A l’heure de la mondialisation, les futurs bacheliers scientifiques n’auraient donc nul besoin de se situer dans le monde d’aujourd’hui par l’étude de son processus d’élaboration au cours des dernières décennies, pas plus que par l’analyse de sa diversité et des problèmes qui se posent à la planète et à son devenir. En outre, ils se trouveront dans l’impossibilité d’accéder à certaines formations supérieures de haut niveau pour lesquelles la connaissance de l’histoire et celle de la géographie sont indispensables et vers lesquelles ils se dirigent en nombre croissant.

Au moment où le président de la République et son gouvernement jugent urgent de lancer un grand débat sur l’identité nationale qui doit mobiliser le pays, cette mesure va priver une partie de la jeunesse française des moyens de se faire de la question une opinion raisonnée grâce à une approche scientifique et critique, ouvrant ainsi la voie aux réactions épidermiques et aux jugements sommaires.

Il est impératif d’annuler cette décision, inspirée par un utilitarisme à courte vue, qui se trouve en contradiction avec les objectifs proclamés du système éducatif français sur le plan de la formation intellectuelle, de l’adaptation au monde contemporain et de la réflexion civique des futurs citoyens. (JDD, 5 décembre 2009)"

L'histoire est, comme toutes les disciplines, complexe.
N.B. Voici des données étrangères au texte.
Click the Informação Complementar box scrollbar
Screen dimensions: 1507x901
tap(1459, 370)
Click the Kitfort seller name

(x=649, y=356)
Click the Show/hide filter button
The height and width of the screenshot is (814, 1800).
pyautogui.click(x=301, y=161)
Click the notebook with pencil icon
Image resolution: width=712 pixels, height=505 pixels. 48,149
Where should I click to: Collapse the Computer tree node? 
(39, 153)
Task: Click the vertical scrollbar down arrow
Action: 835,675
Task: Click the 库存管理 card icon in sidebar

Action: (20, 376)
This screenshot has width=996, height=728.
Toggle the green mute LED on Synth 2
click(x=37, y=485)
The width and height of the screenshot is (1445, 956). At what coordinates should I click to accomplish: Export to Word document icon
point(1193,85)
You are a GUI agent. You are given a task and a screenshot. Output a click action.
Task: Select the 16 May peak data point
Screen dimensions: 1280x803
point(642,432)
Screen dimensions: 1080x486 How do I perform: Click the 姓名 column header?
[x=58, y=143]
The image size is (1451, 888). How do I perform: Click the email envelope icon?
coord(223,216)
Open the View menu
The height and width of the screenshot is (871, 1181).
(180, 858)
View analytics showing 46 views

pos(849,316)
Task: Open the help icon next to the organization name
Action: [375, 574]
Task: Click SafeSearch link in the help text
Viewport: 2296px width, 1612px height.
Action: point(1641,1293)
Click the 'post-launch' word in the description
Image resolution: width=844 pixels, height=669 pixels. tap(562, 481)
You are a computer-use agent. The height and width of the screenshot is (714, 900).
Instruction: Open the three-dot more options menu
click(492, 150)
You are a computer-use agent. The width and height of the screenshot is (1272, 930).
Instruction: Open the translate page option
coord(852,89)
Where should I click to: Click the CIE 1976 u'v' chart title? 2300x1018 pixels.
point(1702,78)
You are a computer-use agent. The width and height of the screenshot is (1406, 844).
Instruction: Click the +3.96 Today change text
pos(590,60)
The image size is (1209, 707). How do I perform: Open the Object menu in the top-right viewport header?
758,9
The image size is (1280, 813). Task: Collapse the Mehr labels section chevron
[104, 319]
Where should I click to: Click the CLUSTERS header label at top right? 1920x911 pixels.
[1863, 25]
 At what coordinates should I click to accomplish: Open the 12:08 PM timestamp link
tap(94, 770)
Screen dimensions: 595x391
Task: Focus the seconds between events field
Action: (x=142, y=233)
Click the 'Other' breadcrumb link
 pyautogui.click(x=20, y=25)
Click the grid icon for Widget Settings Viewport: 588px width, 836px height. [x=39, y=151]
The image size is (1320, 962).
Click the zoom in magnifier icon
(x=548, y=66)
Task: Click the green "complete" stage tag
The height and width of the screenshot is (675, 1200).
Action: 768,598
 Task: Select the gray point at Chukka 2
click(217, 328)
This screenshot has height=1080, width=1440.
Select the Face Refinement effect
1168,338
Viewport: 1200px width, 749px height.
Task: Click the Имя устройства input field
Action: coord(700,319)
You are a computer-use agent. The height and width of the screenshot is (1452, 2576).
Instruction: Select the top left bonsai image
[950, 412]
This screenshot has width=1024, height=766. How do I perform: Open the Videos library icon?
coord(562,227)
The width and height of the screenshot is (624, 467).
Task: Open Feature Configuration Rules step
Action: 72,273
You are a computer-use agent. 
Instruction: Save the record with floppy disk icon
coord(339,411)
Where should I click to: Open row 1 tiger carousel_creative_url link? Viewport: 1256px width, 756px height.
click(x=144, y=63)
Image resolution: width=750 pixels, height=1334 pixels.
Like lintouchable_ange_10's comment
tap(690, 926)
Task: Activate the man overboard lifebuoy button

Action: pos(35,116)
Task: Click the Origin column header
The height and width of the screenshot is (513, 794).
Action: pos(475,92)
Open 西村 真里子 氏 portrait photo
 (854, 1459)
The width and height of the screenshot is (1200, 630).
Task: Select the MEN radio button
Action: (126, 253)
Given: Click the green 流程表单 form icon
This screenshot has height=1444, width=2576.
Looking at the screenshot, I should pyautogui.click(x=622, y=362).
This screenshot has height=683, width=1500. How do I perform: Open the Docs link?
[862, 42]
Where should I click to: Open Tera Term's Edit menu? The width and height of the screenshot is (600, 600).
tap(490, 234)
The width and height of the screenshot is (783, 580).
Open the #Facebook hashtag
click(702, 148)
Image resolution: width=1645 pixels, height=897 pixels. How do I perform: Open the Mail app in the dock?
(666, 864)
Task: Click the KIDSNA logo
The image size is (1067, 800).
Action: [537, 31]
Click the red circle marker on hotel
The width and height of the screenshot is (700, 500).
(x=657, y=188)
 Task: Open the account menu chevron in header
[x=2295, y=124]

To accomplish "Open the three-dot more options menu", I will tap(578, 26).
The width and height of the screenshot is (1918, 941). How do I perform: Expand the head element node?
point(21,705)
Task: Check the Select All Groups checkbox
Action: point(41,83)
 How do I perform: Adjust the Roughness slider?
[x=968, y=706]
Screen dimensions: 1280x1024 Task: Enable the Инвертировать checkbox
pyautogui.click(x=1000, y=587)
Faute d'un temps d'enseignement suffisant, n'assistera-t-on pas au triomphe d'une vision partielle (partiale?) et simplificatrice de notre histoire ?

Les futurs citoyens seront-ils suffisamment armés pour décrypter les usages média-politiques de l'histoire, auxquels se livrent un certain nombre de responsables politiques? Exemples récents :

Christian Estrosi : "Si à la veille du second conflit mondial, dans un temps où la crise économique envahissait tout, le peuple allemand avait entrepris de s'interroger sur ce qui fonde réellement l'identité allemande, héritière des Lumières, patrie de Goethe et du romantisme, alors peut-être aurions nous évité l'atroce et douloureux naufrage de la civilisation européenne? (26/11/2009)". On se demande bien désormais quelle future catastrophe on évite en posant aujourd'hui le débat sur l'identité nationale... C'est à chacun de se l'imaginer...

Jean-Christophe Cambadélis : "[à propos d'Eric Besson:] Pour moi, c'est Pierre Laval. A gauche, il n'a jamais été reconnu. Mais comme il s'estime plus intelligent que les autres, il finit par démontrer qu'il peut l'être à gauche comme à droite. Sans aucun état d'âme (Libération, 1er décembre 2009."  Quel lycéen saura encore qui était Pierre Laval, fusillé pour "haute trahison en ayant aidé l’ennemi et violé la sécurité de l’État" ?

Nicolas Sarkozy : "[A propos de sa présence à Berlin au moment de la chute du Mur.] "Le 9 novembre au matin, nous nous intéressons aux informations qui arrivent de Berlin, et semblent annoncer du changement dans la capitale divisée de l’Allemagne. Nous décidons de quitter Paris avec Alain Juppé ...pour participer à l’événement qui se profile (page Facebook de Nicolas Sarkozy)". Qui ignore l'histoire de la chute du Mur de Berlin pourrait considérer comme exacts ces souvenirs qui révèlent une mémoire présidentielle pour le moins défaillante...

Concluons avec Laurent Joffrin : "Ecartée de la terminale pour les sections les plus prestigieuses, l’histoire, par la force des choses, s’en trouvera déclassée. On comprendra qu’elle est seconde dans la formation des futurs responsables. Ainsi, la connaissance du passé passera-t-elle au second plan, alors même que ce savoir est essentiel au citoyen qui veut exercer sa liberté de penser. L’histoire s’estompera au profit de la mémoire, fragile et orientée, ou pis, au profit des catéchismes idéologiques qui réécrivent la genèse de nos sociétés pour le plus grand bénéfice des fanatiques et des hurluberlus sectaires (Laurent Joffrin, Libération, 8/12/2009)".